CHP GENEL BAŞKAN YARDIMCISI FETHİ AÇIKEL:SARAY DÜZENİ, TÜRKİYE’NİN ORTA SINIFINI BUHARLAŞTIRDI; TOPLUM KASTLAŞMANIN EŞİĞİNE GELDİ

CHP Genel Başkan Yardımcısı, İstanbul Milletvekili Prof. Dr. Fethi Açıkel başkanlığındaki CHP Ar-Ge Bilim Platformu tarafından, AKP döneminde derinleşen gelir ve servet eşitsizliği, kuşaklar arası eşitsizlik, eğitim ve beceri eşitsizliği, bölgesel eşitsizlik ve toplumsal cinsiyet eşitsizliğini inceleyen kapsamlı bir Politika Notu & Rapor hazırlandı.

“Sarayın Kara Düzeni Eşitsizlikleri Derinleştirdi ve Kalıcı Hale Getirdi; Yandaş Oligarklar Vatandaşın Sosyal Adalet Duygusunu Yerle Bir Etti” başlıklı Politika Notunda “Adalet ve Kalkınma Partisi (AKP), 20 yıl boyunca küçük bir oligarşik zümrenin çıkarını gözeten rantçı politikalarıyla, Türkiye’de halk katmanları aleyhine eşitsizlikleri ve yoksulluğu derinleştirmiştir. Gelir ve servet eşitsizliği artmış; gıda yoksulluğu, barınma ve eğitim gibi alanlarda eşitsizlik ve yoksullaşma derinleşmiştir. Vatandaşlarımız çocuk, genç, yaşlı, emekli ve hatta çalışan yoksulluğunun her türlüsüne maruz bırakılmıştır” tespiti yapıldı.

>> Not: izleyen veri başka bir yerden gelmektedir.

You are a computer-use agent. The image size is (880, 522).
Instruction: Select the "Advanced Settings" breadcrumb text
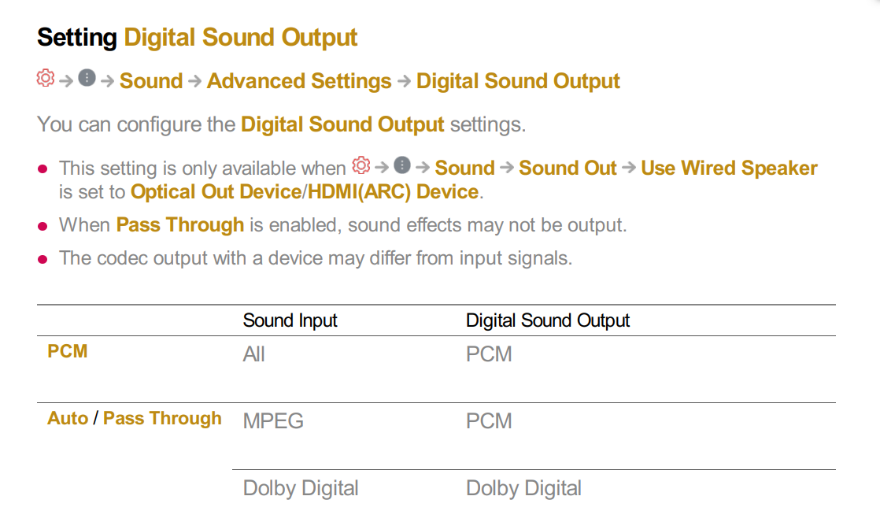tap(299, 81)
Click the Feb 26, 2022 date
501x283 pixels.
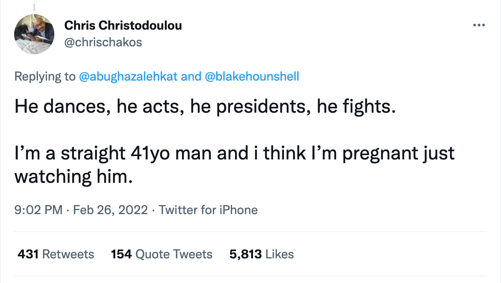(x=110, y=210)
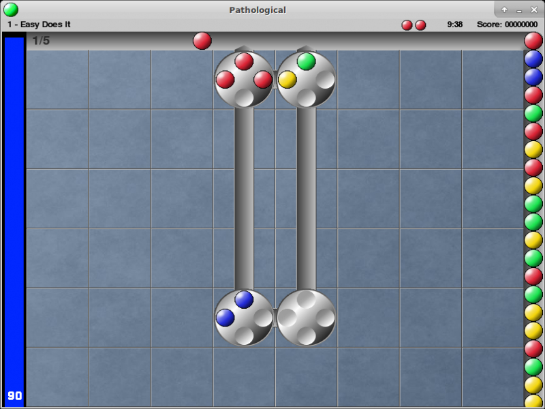545x409 pixels.
Task: Select the green marble in the top-right wheel
Action: click(x=307, y=61)
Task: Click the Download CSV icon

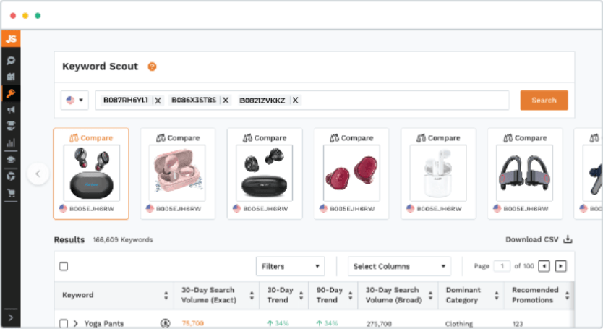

Politika Notundan Özet Tespit ve Veriler Şu Şekilde:

  • AKP döneminde yolsuzluk, israf ve kötü yönetim yüzünden, Türkiye ekonomisi 2015-2020 yılları arasında yüzde 20 küçülmüş; milli gelirimiz 864 milyar dolardan 720 milyar dolara gerilemiştir. Bu süreçte toplumun yüzde 90’ının gelir seviyesi yüksek enflasyon ve hayat pahalılığı nedeniyle gerilemiştir. 2021 yılı Aralık itibarıyla Türkiye 178 ülke arasında en yüksek enflasyona sahip 8. ülke konumundadır.
  • TÜİK verileri bile son 5 yılda Türkiye’de medyan gelirin yüzde 70'ine göre yoksul vatandaş sayısının 23,7 milyona ulaştığını ifade etmiştir. Ancak artan gıda, yakıt ve kira masrafları yüzünden yoksulluk çeken vatandaş sayısının 2022 ortası itibariyle 30 milyonu aşacağı tahmin edilmektedir.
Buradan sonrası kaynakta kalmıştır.